Truthfully? My husband died, my life fell apart, I had to sort out everything financially, looking for something like an NJ Social Security office so that I could be sure I was covered for life and then I was like, “Oh well, let’s see if anyone wants to pay me to go to school.”

As an undergraduate, I minored in creative writing and looked up to the MFA students at North Carolina State University. I wanted to be just like them, but that degree felt further and further away as I moved into the corporate workforce to follow a very traditional life trajectory. After my husband passed away, I realized that all of my “safe” choices didn’t protect me from complete heartbreak. So, I sent off a slew of applications to funded programs and figured something would work out if it was meant to be. I ended up at UC Riverside, and have just finished my MFA in creative nonfiction. UCR introduced me to amazing faculty and peers. While I’m also blessed to have a writing family outside of academia in Austin, studying with such a diverse group of writers has helped me more than I ever could have predicted.

Really though, the biggest gift of the MFA has been to trust myself as a writer. I took a huge jump out of my comfort zone in corporate online marketing to move halfway across the country and try to set my placard out as a professional writer. Graduate school taught me to sharpen my instinct for what’s working (and what isn’t), and develop my own process. I can’t point to a single person or technique at UCR that’s been a magic fix for my writing, but this is a far better outcome. Because now I can take the tools I’ve learned, mesh them with my work, and continue to grow after the degree is finished.
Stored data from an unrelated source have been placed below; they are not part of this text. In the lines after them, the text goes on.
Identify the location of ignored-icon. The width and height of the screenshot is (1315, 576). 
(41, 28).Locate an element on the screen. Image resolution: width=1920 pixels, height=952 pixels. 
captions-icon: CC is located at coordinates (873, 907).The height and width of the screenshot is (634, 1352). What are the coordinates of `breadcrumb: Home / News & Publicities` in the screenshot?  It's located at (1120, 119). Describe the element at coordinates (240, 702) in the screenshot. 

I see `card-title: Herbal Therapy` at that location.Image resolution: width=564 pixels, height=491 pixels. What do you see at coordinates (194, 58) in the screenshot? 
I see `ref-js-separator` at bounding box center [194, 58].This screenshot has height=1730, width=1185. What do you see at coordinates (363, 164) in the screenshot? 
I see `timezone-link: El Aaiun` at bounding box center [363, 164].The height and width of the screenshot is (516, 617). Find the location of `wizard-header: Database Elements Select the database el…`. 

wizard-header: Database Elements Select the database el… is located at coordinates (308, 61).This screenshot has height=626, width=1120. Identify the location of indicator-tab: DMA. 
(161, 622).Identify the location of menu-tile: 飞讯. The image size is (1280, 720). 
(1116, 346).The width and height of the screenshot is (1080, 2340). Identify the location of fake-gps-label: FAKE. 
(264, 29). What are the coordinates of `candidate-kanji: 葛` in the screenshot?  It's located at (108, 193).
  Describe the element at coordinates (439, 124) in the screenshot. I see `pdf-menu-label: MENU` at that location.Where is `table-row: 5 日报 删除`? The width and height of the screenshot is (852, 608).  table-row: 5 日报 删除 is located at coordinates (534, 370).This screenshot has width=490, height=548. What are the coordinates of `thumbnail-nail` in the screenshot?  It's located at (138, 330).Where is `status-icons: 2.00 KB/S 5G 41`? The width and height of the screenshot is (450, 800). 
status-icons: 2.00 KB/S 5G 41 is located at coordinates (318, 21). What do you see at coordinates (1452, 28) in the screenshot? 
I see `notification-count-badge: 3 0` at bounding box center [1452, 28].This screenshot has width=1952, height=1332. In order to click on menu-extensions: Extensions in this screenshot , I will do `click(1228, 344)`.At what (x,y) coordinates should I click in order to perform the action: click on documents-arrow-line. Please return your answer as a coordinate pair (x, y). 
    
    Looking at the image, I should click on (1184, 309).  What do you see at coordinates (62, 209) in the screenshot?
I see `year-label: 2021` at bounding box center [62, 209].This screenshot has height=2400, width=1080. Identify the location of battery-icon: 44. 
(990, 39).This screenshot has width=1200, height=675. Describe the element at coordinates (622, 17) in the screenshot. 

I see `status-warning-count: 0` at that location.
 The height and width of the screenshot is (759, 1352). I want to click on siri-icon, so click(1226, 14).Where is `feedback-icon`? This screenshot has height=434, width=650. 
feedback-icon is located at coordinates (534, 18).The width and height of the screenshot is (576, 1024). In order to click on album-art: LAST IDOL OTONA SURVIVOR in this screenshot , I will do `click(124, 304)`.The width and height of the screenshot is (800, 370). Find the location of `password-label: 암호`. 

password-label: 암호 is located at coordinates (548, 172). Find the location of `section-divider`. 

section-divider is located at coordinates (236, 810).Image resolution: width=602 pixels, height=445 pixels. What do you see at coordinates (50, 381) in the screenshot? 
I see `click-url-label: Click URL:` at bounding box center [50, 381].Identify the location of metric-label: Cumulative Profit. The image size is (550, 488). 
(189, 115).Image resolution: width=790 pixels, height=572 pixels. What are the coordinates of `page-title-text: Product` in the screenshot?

You likely know that our name refers to the spring mud season in New England, the time when the hidden labor of creation is done, before it comes to fruition. What do you appreciate about mud season, personally or artistically?

Writers seem to live in a perpetual mud season. We spend all of this time with our work, and even when the toil of production is finished there’s a long process before it breaks ground to a public readership-if it ever does. I always joke that I’m a typical Type-A, workaholic Capricorn. Waiting is hard for me. I’m not primed to love mud season, but there’s a sort of magic when you’re on the eve of something. Anything can happen. I try to hold that moment in my hands and give myself permission to dream a little before I’m brought back down to the reality of whatever comes next.

What writers inspire you? Who do you go back to again and again?

David Sedaris taught me to love nonfiction. I still think he’s the master of perfecting the line between dark humor and darkness, and will never stop returning to his early essays. Emily Rapp Black, Helen MacDonald, and Paul Lisicky have done some of the best writing on grief that I’ve found. They gave me permission to complicate the narrative. I’ve worked a lot with Susan Straight on my memoir, and she has more passion for the craft of writing than anyone I’ve ever met. If you spend ten minutes with her, you’ll walk away with at least five great book suggestions and enough enthusiasm to finish that daunting chapter or finally revise a scene that’s been bugging you. I’m really excited about her memoir, In The Country of Women, that’s coming out this summer.

By Lauren Mauldin

Lauren Mauldin is an MFA candidate in creative nonfiction at the University of California Riverside, and editor for The Plaid Horse magazine. Her work has appeared in the Los Angeles Times, Modern Loss, and the Los Angeles Review of Books among other publications. She has recently finished her first book, Animalistic, a memoir about losing her husband to opioid addiction.